Quando si dice cosa significa mangiare bene!!
Siamo rientrati in albergo, stanchi ma felici, e ci siamo dati appuntamento per il mattino seguente di buon'ora per continuare l'escursione. Abbiamo trovato l'ascenseur en panne, e ci siamo dovuti scapicollare (scapicollér) a piedi quattro-piani-quattro di scale da infarto, più ripidi di quelli della Torre di Pisa. Giunti in camera, dopo aver ripreso fiato e rifatti i consueti traslochi degli arredi per raggiungere il letto, finalmente ci siamo infilati tra le lenzuola. Questa volta sui nostri peli. La mia signora, che soffre d'insonnia dall'età di due anni, per facilitare l'arrivo di Morfeo ha acceso il televisore. Così, dopo appena tre minuti di Quark in cui si parlava di "Autocompiacimento narcisistico-adolescenziale del beccafico dal collare nel contesto della rinascita della DC, da De Gasperi a Cary Grant", ha perso conoscenza, mantenendo solo le funzioni respiratorie, e ha cominciato a russare che pareva la motosega di uno spaccalegna dell'Ontario in una foresta di sequoie, durante un uragano. Perciò mi sono dovuto alzare io per spegnere il maledetto elettrodomestico catodico, e per farlo ho dovuto spostare il comodino, la poltroncina, le valigie, il frigobar, la... Insomma, avete capito benissimo.
La mattina dopo ci siamo svegliati abbastanza prestino, io molto prima della mia gentile consorte perché dovevo... deporre.
Di solito depongo sempre con molta difficoltà, ma quando affronto un viaggio e cambio abitudini e alimentazione per farlo mi ci vuole un esorcista. Infatti, dopo tre ore di posizione del "loto che aspetta il caco", respirazione "a mantice", e ondeggiamenti addominali vari, e cioè verso le 9, ero ancora al punto di partenza. Cioè al loto che aspetta il caco.
"La farai quando torniamo", mi ha detto colei che da quasi quarant'anni con me condivide gioie, dolori e… deposizioni. "Ora dobbiamo muoverci, perché Gion Niceforo-Lubumba  ci aspetta, e se arriviamo in ritardo lo sai che piglia un tassì! Poi si fotografa tutto quello che trova e a te non lascia nulla. Sbrigati!"

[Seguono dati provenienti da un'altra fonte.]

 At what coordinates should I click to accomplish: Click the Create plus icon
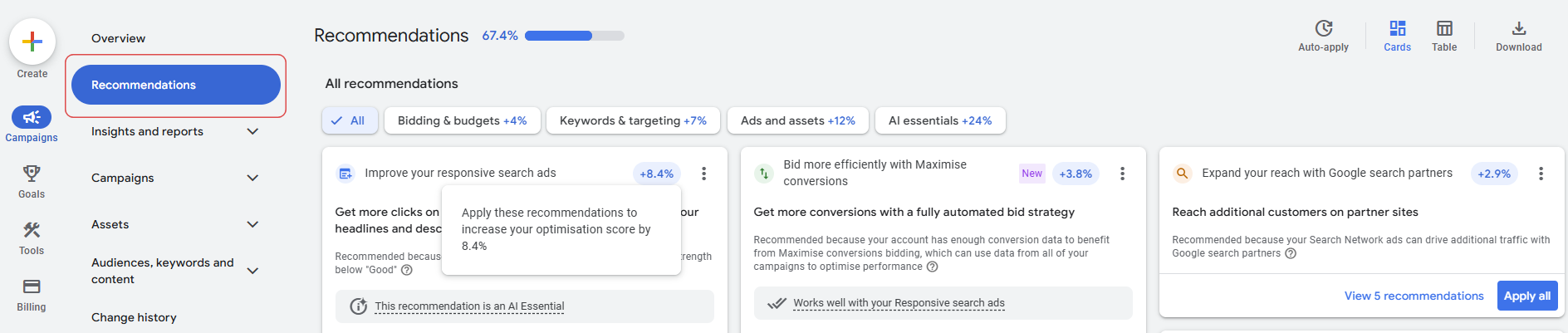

Non avendo deciso la sera prima quale itinerario seguire (io ero ancora talmente stanco dalla scalata alla camera, che al solo pensiero che di lì a poche ore avrei dovuto riprendere il cammino verso chissà quali oscure mète mi venivano le convulsioni), ne fu proposto uno a caso: i Grandi Magazzini Lafayette nel Bulb... Boulov... Biulv... insomma nell'amplissimo e lunghissimo Viale Haussmann, dall'altra parte della Senna, perché la gentile compagna la cui vita è da anni saldamente legata a quella di mon cogné doveva fare acquisti.
"Ma come, veniamo a Parigi una volta nella vita e dobbiamo andare a Città Mercato?! Mi dispiace, ma io non me la sento. E se poi devo andare in bagno? Perché, non so se mi avete guardato bene in faccia - ero quasi verde-Hulk quando gli si strappano i vestiti -, ma sono due giorni che non riesco a... ci siamo capiti!"
In effetti io volevo restare nei pressi dell'albergo, perché, in caso di necessità, avrei saputo dove andare.
Così ci siamo salutati con le lacrime agli occhi e sono rimasto lì a guardarli, sul marciapiede. Mentre aspettavano un tassì. Dopo una breve occhiata alla piantina della città, ho visto che abbastanza vicino - si fa per dire, perché a Parigi tutto quello che sembra vicino in realtà è lontanissimo - c'era l'Hotel Des Invalides.
"Proprio quello che fa per me in questo momento!" ho pensato.
E allora, pensando pensando, col foglio di ricovero "urgente" in mano, mi sono incamminato verso la lucentissima cupola dorata che sbucava dagli alberi, a circa 107 metri di altezza, in fondo all'Avenue De Breteuil.